Boeing appeared to be trying to do that in 1984. The then-Seattle-based airplane manufacturer (it has since moved to Chicago) started in 1981 to pay for smoking-cessation programs, offer reduced gym memberships, on-site exercise classes, and softball and volleyball leagues. Boeing also gave $200 to every smoker who quit.
Edington says research shows that incentives should get into the hands of the healthiest. “Don’t give $100 to the smokers,” he says. “Give $100 to the nonsmokers.”
Companies are increasingly tying health care premiums to health status, where smokers pay more for coverage, Mercer’s Noeldner says.
This trend will likely accelerate with implementation of the Patient Protection and Affordable Care Act of 2010, experts say. The federal health care reform law, recently upheld by the Supreme Court, gives employers more leeway in terms of tying participation in wellness and disease-management programs with health care cost-sharing between employers and workers.
It’s a far cry from 20 years ago when Noeldner recalls observing smoking-cessation classes that showed participants a jar of used cigarette butts and pictures of patients with advanced throat cancer. Noeldner even remembers a class where participants were “smoking their brains out” while the instructor wore a gas mask.
Not only have the methods of interventions changed, but so have their delivery. Desktop computers and the Internet led to wellness programs in the cubicle with online coaching through chat rooms and instant messaging, computer games and social networking.
“As robust as the Internet has been, the health management arena is really just starting to pick up,” Noeldner says. “It’s only emerged in the past few years, not in the past 10 years.”
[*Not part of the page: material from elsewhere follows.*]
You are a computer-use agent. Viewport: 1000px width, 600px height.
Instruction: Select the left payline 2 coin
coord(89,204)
This is happening in the form of mobile apps especially, he says. “Everyone is trying to translate programs to portable devices,” he says.
Anderson agrees that the next decade will be about harnessing technological advances to engage and support employees in their health management.
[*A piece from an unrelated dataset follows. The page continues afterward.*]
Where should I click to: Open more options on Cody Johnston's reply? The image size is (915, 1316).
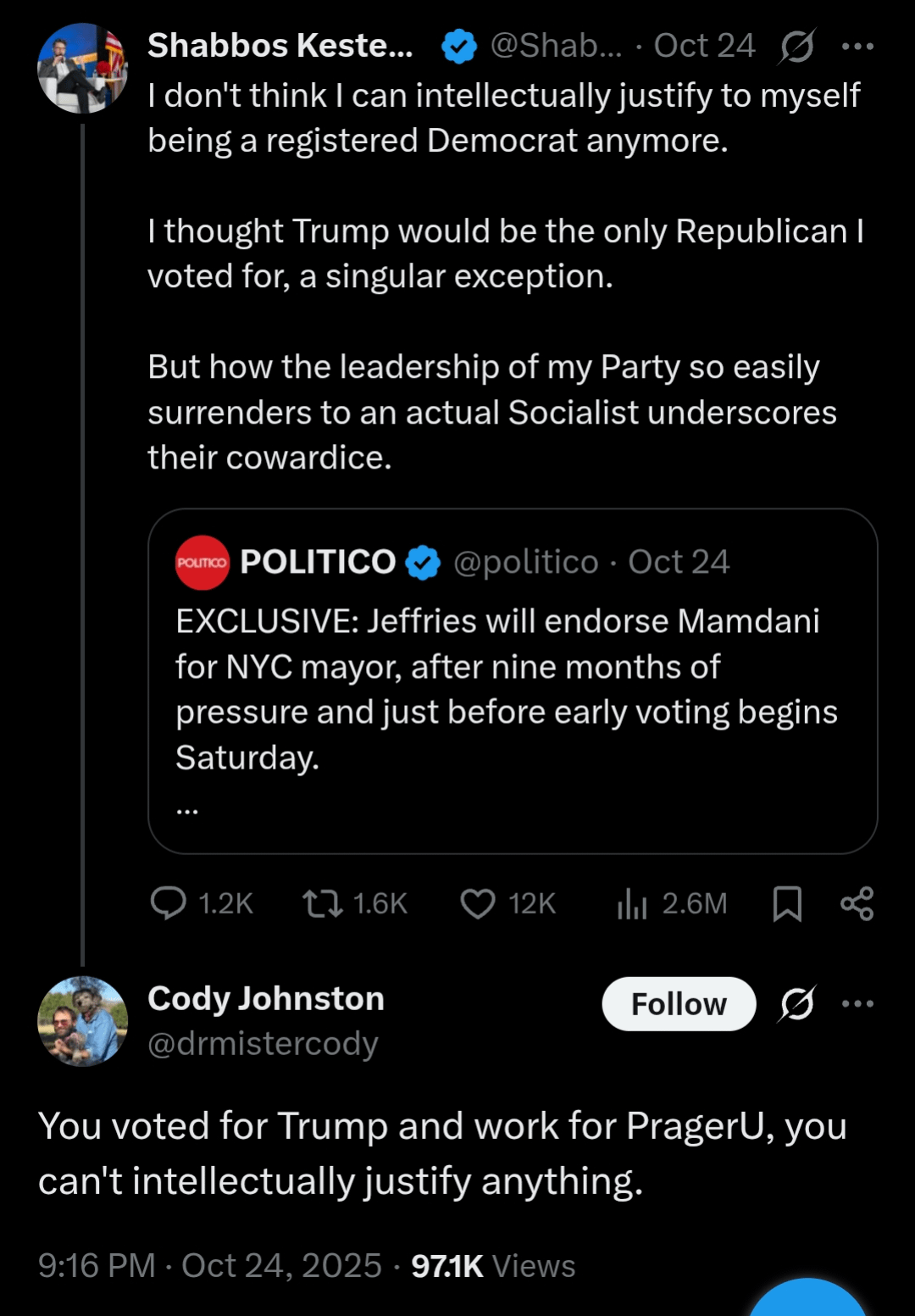[857, 1004]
“The last 10 years brought the strengths of the 1980s and 1990s together,” Anderson says.
In the ’80s, employers realized they needed to get involved in wellness. In the ’90s, they began using data to segment their workforce and target specific groups. By 2000, employers learned they had to work on total population health and target certain groups with appropriate programs, he says.
Interest in programs that aim to increase worker productivity has waxed and waned over time, Noeldner says. Today, there is renewed enthusiasm in productivity studies because of globalization. In countries where health care costs are fairly fixed or stable, multinationals are looking at productivity more closely.
“It’s still one of the tougher aspects to quantify,” Noeldner says.
What’s sure is, over the past three decades, workplace wellness has been embraced at the C-suite level.
“Thirty years ago, employers didn’t know what in the world we were talking about,” Anderson says, with some describing workplace wellness as “fluffy” or “New Age.”
But rising health care costs, tangible research results and sophisticated data-gathering techniques have changed their tune.
“Now wellness is integrated into the business strategy and mission statement,” Anderson says. “They are articulating wellness as shared accountability.”
In 2011, 87 percent of large employers described wellness as a leading corporate strategy, according to a Mercer report, Noeldner says. “It’s pretty much in the fabric of how employers deliver benefits today,” he says.
But the veterans interviewed for this article agree that workplace wellness still is evolving.
“Everyone needs to acknowledge that what we are trying to do is very, very hard,” Goetzel says. “Smoking is a great example. You can get the population to change. But look at the issue of obesity. We are going in the opposite direction. There are underlying factors driving all of this, and the employer plays an important role.”
Edington is more pessimistic when looking in the rearview mirror.
“We lost the 20th century in America,” he says, pointing to rising rates of diabetes and obesity. “We’re still No. 1 in terms of health care costs.”